Kivi Capital is a quantitative trading firm. Simply put, it uses historical price data from Indian stock markets to determine whether to buy or sell a given security (could be stocks, commodities, currencies, or their derivatives). This is done purely algorithmically, by programming and deploying trading strategies that generate entry and exit signals that are generated by observing recent price movement. This differentiates it from people or firms that invest on a discretionary basis, by looking at news events and predicting price movements by using their industry experience. The interns were each assigned a project peripheral to the functioning of the firm, without going into actual strategy creation as that requires a longer time interval to learn. My primary project was to analyse their existing strategies and create a report of their performance that would be a good indicator of future performance. While the work didn’t directly require many high level mathematical tools, mathematical maturity was often an implicit requirement as one needs to be sure that they are drawing correct inferences from the data. I spent a large part of the workday programming, so you need to be absolutely comfortable translating basic ideas into readable code to be suitable for an internship of this nature.

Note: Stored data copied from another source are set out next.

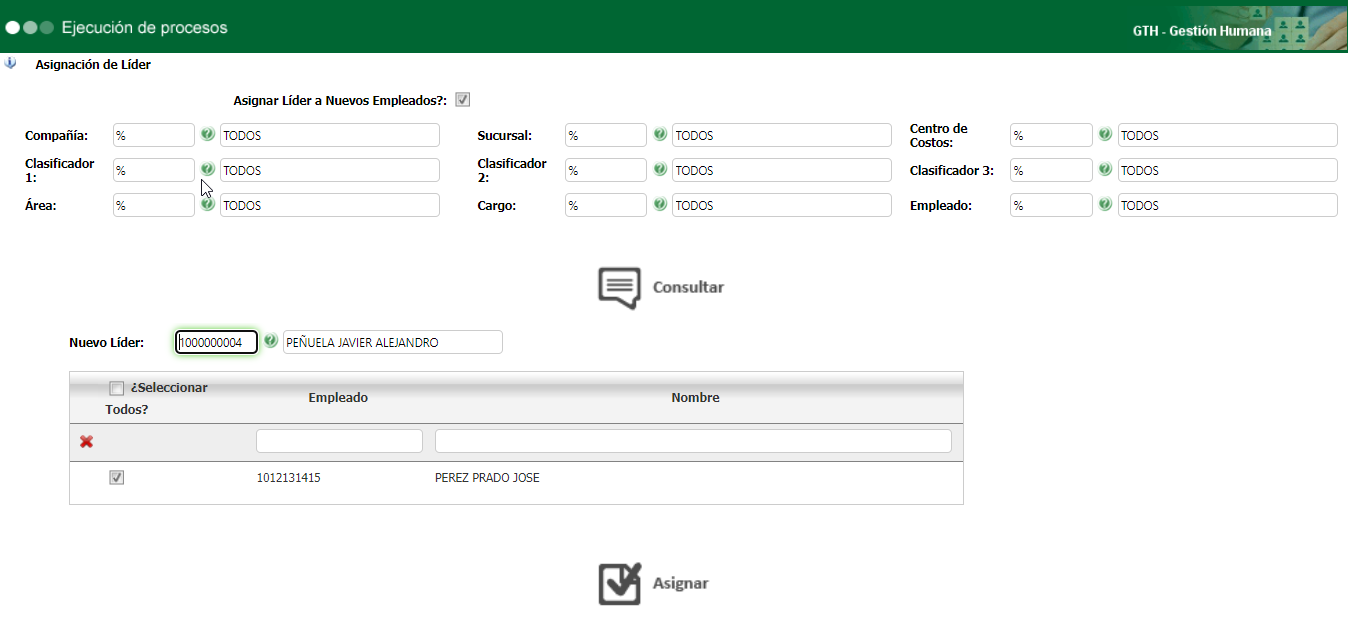Check the Seleccionar Todos checkbox

[x=116, y=388]
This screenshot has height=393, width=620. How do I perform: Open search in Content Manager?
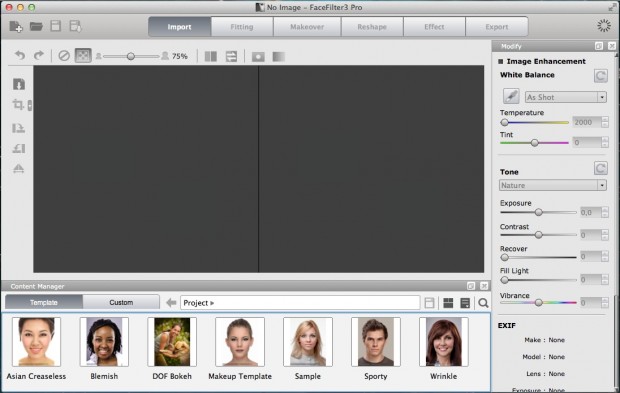tap(483, 303)
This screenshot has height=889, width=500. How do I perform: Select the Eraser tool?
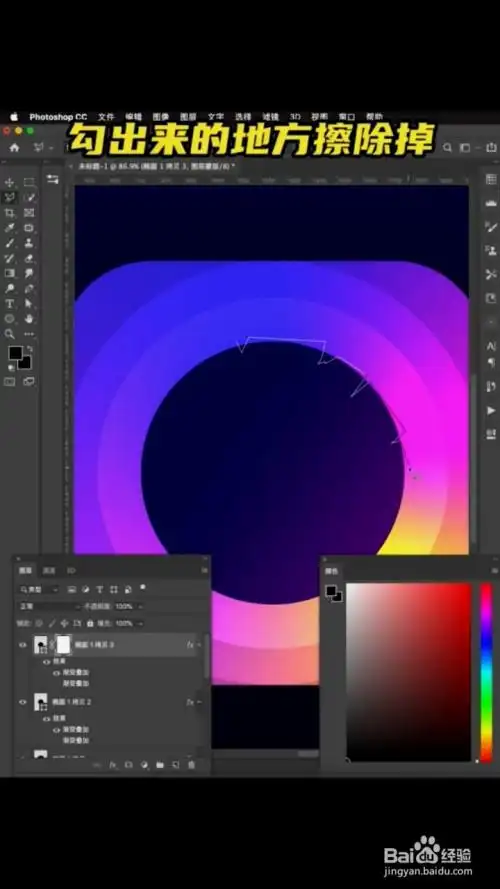click(x=29, y=259)
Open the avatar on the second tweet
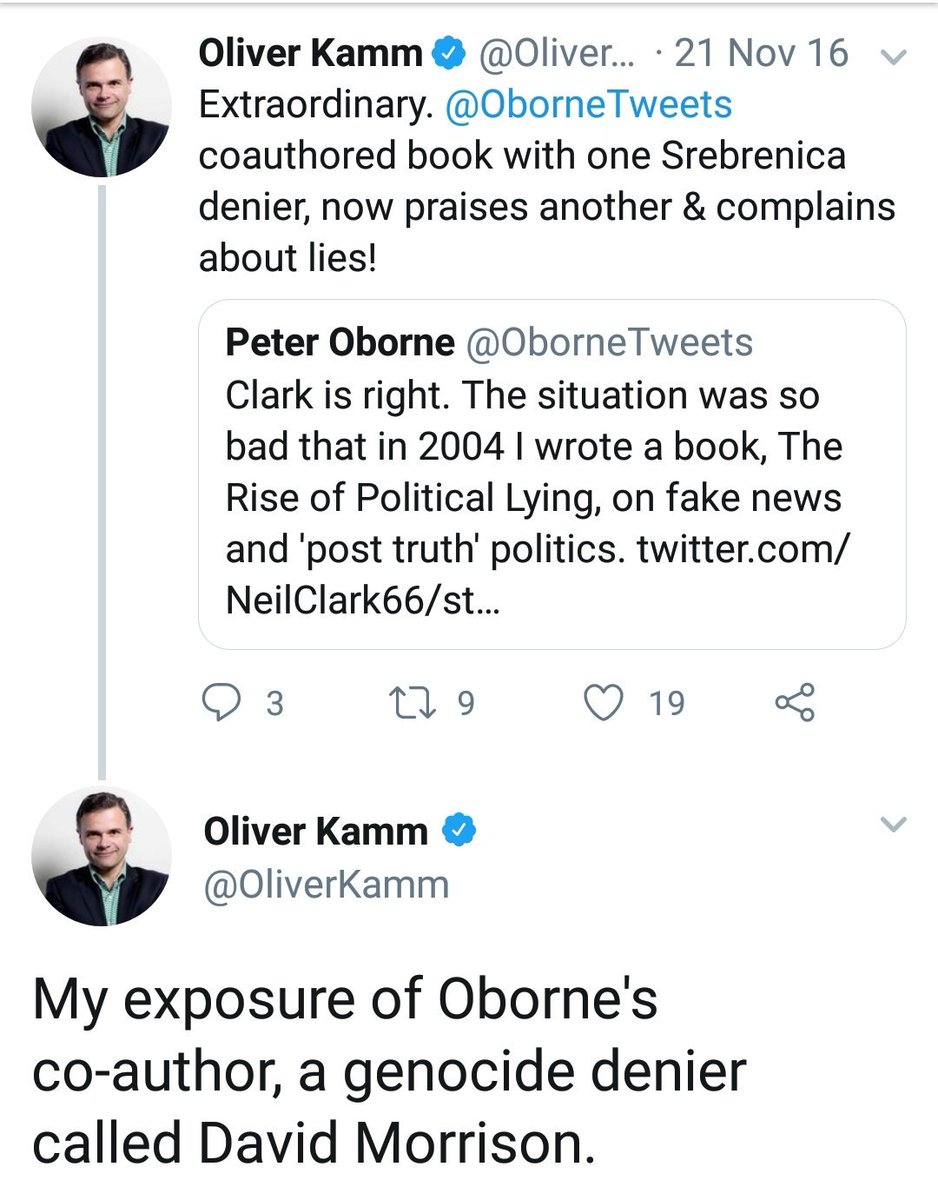 pyautogui.click(x=100, y=856)
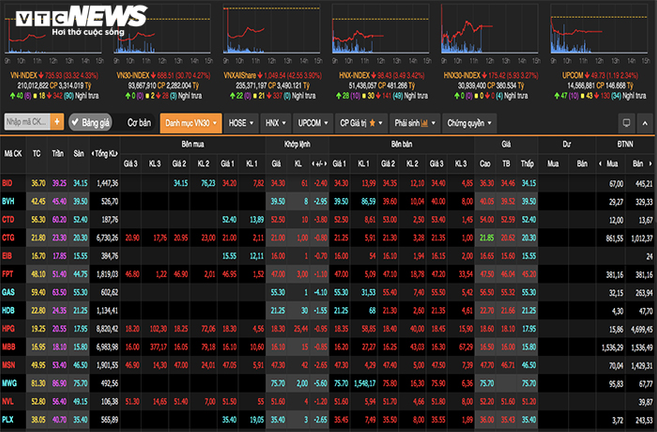Switch to the Cơ bản tab
This screenshot has width=657, height=432.
tap(139, 122)
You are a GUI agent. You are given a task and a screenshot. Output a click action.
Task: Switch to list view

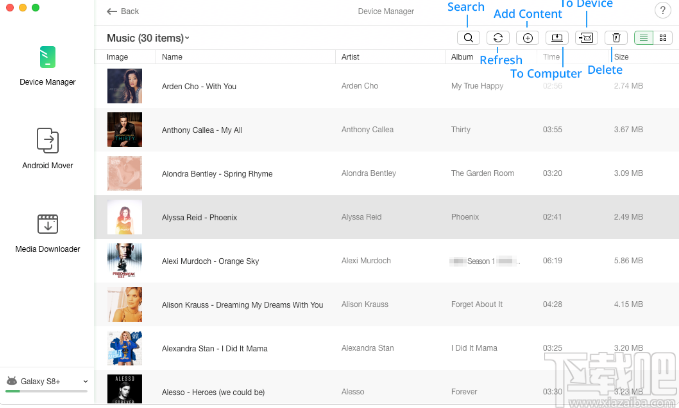pyautogui.click(x=644, y=38)
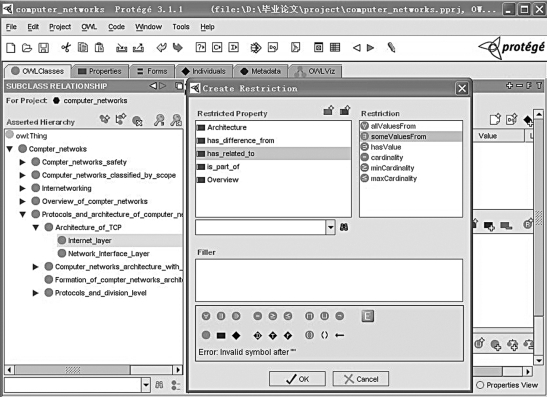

For me, the biggest plus point of the internship was the open office atmosphere and work culture. There are no physical barriers between any two workstations, and everyone is free to interact and share ideas with everyone in the office. This ensured that going to office didn’t feel like a chore, in fact it was quite fun on most days! The work is interesting and not too strenuous, for me it was exactly the right balance between mundane routine and creative effort. The same can seem like a possible downside, however, when you consider that the workplace offers a very limited number of people to interact with and no geographical variety. Occasionally, it got a little frustrating when my work was stalled due to some data dependency. On the whole, the experience was overwhelmingly positive, further enhanced by the clear and honest communication with the firm management who disclose all relevant information before they ask you to make any decision. The enigmatic city of Gurgaon with its endless dining options and traffic-choked roads, remains both a pro and a con.
True to the title, I have not yet decided if I plan to continue in the industry or not. However, this internship really deviated from the soulless, opaque experience that I had been scared into believing corporates were. If you’re interested in the stock markets, general finance, or just want to work in a challenging yet honest and fun workspace, I’d suggest you definitely apply for Kivi Capital.